The Louisiana Federation of Teachers, the state’s largest teachers union with nearly 21,000 members, expressed frustration that Landry’s stipend extension wouldn’t go to all school employees who have received stipends in the past.

The governor’s plan calls for spending $30 million less on stipends than the past three years. Last week, the governor said his proposal intentionally excludes school administrators from the stipend extension because they make far more money than teachers.

School nurses, therapists and counselors who have previously gotten stipends would also be left out under Landry’s proposal, according to the education department. 

“That is a pay cut for people who have helped move Louisiana forward,” Carter, the union president, said. 

In general, school superintendents and other advocates said they are bewildered that Landry and lawmakers are contemplating a reduction to K-12 schools’ funding when Louisiana has been climbing in national education rankings.  

In May, Landry celebrated Louisiana’s math and reading test score improvements alongside state Superintendent Cade Brumley.

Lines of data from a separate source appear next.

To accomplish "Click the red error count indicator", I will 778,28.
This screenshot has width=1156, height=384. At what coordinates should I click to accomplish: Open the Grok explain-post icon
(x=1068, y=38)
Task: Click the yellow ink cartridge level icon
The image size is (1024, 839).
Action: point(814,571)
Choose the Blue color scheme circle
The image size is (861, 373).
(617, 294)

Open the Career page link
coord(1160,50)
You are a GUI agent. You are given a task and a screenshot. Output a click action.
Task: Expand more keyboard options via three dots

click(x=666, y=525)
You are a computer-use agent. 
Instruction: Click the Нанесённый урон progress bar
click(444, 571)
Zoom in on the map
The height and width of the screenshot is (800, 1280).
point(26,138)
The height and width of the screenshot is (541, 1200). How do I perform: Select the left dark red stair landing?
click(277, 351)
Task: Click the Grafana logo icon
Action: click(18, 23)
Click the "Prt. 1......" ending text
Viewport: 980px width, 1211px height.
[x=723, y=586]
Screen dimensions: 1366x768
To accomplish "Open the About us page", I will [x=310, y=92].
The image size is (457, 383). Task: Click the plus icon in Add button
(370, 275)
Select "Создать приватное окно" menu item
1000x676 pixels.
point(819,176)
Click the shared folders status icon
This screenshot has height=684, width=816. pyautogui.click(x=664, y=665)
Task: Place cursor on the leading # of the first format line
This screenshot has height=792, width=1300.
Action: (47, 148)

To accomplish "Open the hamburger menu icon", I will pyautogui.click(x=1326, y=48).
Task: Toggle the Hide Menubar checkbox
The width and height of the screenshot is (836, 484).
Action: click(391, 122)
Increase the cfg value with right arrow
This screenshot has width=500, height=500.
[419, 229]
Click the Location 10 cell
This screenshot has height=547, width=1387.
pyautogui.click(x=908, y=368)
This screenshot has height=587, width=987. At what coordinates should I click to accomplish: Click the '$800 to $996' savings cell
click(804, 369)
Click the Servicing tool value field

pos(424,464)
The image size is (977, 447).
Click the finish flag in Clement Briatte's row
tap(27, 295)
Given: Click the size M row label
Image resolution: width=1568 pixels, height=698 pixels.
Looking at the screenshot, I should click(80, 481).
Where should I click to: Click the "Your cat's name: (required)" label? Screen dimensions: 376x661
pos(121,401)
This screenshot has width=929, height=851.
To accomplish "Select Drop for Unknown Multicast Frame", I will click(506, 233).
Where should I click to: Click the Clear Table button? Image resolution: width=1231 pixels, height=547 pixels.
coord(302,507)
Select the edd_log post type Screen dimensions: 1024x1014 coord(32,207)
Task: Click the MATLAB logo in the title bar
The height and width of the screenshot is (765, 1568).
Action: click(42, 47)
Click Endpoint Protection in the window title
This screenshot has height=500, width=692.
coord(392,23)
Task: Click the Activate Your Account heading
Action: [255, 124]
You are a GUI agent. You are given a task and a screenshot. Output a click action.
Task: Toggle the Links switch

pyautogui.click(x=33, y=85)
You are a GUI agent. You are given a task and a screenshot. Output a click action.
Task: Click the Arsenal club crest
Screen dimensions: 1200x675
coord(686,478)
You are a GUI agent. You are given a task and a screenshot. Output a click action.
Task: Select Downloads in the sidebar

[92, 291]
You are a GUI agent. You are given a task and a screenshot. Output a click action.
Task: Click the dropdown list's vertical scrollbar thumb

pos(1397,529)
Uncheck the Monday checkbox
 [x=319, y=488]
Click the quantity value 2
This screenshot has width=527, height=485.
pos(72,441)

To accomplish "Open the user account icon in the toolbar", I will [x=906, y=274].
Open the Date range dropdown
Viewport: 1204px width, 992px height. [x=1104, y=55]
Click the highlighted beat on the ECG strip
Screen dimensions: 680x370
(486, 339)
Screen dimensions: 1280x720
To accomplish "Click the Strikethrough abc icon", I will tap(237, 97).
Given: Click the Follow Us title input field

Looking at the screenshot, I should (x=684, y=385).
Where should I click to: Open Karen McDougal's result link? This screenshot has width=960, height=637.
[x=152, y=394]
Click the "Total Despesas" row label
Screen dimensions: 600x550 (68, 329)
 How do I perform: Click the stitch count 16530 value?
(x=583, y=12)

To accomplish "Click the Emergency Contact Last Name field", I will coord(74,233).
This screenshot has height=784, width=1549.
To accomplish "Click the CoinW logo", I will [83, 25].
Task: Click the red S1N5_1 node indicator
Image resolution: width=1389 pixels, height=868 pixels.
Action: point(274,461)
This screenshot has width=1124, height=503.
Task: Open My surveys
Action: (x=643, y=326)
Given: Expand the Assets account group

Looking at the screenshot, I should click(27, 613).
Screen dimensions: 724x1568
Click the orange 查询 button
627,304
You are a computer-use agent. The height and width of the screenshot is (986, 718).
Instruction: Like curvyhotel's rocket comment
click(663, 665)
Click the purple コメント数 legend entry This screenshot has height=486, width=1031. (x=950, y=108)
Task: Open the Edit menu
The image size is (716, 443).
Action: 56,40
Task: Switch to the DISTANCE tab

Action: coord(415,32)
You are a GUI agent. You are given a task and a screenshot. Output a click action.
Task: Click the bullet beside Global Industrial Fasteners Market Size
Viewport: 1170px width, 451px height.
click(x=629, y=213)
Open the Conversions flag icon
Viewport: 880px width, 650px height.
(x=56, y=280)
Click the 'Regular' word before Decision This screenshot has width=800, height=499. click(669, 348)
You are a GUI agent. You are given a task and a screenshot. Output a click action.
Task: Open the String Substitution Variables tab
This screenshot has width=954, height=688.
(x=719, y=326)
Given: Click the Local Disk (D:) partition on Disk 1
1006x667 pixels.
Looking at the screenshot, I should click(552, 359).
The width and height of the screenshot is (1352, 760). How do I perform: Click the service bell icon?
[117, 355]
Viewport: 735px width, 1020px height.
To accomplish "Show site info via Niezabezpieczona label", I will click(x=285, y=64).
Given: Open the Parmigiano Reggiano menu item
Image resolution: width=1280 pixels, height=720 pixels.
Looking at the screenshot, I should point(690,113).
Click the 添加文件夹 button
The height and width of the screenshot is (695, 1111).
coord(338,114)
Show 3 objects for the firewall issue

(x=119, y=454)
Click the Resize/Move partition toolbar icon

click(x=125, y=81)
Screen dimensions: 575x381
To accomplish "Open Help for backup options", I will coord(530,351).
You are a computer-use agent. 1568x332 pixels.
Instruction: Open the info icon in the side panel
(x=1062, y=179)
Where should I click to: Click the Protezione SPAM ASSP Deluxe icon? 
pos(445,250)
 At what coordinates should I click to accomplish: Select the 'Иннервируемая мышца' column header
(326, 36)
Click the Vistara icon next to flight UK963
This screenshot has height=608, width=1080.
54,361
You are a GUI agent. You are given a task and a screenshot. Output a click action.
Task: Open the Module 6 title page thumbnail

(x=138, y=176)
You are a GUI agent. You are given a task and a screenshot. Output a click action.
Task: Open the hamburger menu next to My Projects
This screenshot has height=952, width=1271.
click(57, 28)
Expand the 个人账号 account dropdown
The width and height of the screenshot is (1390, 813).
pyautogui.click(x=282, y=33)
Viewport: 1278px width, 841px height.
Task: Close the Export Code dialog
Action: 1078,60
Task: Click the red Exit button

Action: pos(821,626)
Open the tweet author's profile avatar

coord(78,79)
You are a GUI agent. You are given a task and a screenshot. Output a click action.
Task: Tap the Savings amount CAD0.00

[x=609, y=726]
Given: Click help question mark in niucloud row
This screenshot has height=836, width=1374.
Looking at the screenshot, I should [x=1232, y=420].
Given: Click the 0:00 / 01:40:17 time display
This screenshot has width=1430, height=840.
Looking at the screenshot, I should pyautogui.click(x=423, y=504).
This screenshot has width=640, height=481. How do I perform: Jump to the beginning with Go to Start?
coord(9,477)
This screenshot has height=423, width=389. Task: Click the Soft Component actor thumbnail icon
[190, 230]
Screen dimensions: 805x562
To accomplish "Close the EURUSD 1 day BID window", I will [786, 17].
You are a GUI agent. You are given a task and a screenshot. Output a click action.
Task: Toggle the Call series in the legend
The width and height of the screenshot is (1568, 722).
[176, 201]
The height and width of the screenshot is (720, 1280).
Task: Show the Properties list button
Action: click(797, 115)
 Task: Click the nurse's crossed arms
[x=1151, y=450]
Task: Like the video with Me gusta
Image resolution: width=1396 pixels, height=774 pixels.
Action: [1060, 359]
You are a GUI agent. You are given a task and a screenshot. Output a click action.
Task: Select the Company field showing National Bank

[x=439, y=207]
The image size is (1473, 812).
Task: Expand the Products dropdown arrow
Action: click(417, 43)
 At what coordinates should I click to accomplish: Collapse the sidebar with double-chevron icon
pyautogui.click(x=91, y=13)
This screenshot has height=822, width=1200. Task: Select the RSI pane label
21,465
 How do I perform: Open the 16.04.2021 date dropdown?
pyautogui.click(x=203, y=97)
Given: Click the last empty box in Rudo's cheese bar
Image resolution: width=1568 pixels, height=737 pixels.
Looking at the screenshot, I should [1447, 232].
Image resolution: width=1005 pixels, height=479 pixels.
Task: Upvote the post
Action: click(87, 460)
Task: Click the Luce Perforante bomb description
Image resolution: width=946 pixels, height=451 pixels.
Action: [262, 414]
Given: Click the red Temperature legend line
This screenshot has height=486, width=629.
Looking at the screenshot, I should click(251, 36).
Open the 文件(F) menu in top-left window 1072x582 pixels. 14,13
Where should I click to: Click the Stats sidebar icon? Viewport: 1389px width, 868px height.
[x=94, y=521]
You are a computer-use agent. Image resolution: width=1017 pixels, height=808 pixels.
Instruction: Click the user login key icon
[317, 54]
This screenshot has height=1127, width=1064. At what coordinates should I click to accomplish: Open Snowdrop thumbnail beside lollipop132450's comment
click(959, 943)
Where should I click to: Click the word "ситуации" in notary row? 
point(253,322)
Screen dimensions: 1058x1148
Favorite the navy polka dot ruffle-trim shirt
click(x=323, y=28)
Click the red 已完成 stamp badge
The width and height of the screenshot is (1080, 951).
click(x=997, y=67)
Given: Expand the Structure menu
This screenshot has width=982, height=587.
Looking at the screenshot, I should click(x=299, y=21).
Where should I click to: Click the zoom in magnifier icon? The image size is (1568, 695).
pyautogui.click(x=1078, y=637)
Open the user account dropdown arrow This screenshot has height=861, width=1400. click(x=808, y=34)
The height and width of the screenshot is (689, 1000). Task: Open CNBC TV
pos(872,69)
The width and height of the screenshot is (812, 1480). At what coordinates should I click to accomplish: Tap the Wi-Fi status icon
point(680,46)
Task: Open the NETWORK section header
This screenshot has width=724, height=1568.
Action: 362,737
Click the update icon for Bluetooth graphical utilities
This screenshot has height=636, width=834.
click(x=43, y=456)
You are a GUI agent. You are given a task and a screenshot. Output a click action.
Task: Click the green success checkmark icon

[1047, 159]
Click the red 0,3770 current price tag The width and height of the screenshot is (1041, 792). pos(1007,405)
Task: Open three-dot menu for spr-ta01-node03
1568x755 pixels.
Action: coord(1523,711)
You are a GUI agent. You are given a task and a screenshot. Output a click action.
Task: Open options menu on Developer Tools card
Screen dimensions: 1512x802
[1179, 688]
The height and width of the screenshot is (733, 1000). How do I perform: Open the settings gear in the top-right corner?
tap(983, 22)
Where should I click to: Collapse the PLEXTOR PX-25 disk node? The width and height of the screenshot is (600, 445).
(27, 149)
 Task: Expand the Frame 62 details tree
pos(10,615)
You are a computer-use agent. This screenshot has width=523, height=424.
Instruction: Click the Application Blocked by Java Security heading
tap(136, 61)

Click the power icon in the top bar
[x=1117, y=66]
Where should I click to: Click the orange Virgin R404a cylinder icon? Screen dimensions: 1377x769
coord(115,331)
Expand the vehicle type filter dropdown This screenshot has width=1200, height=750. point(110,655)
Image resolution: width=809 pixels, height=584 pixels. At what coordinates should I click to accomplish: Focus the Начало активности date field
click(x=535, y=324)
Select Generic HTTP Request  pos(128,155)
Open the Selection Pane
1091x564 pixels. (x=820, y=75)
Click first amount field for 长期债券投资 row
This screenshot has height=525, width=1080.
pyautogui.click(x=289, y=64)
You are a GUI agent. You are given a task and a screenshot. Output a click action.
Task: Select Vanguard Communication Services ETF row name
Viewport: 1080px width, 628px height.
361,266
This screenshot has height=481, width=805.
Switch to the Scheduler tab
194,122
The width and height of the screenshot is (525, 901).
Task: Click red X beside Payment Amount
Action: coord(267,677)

Schools leaders said those eye-catching results are the product of strong leadership and more spending on public education.

“You have to admit when we had all of that COVID money come in, that’s when we’ve seen some of the biggest results,” Roemer told the state school board. “That’s what’s gotten you great results on the backs of teachers and kids. And so now your answer is to cut all of that?”

BESE member Preston Castille, D-Baton Rouge, agreed. He leads a network of charter schools.

“Now that we are having success, don’t fix what’s not broken,” he said.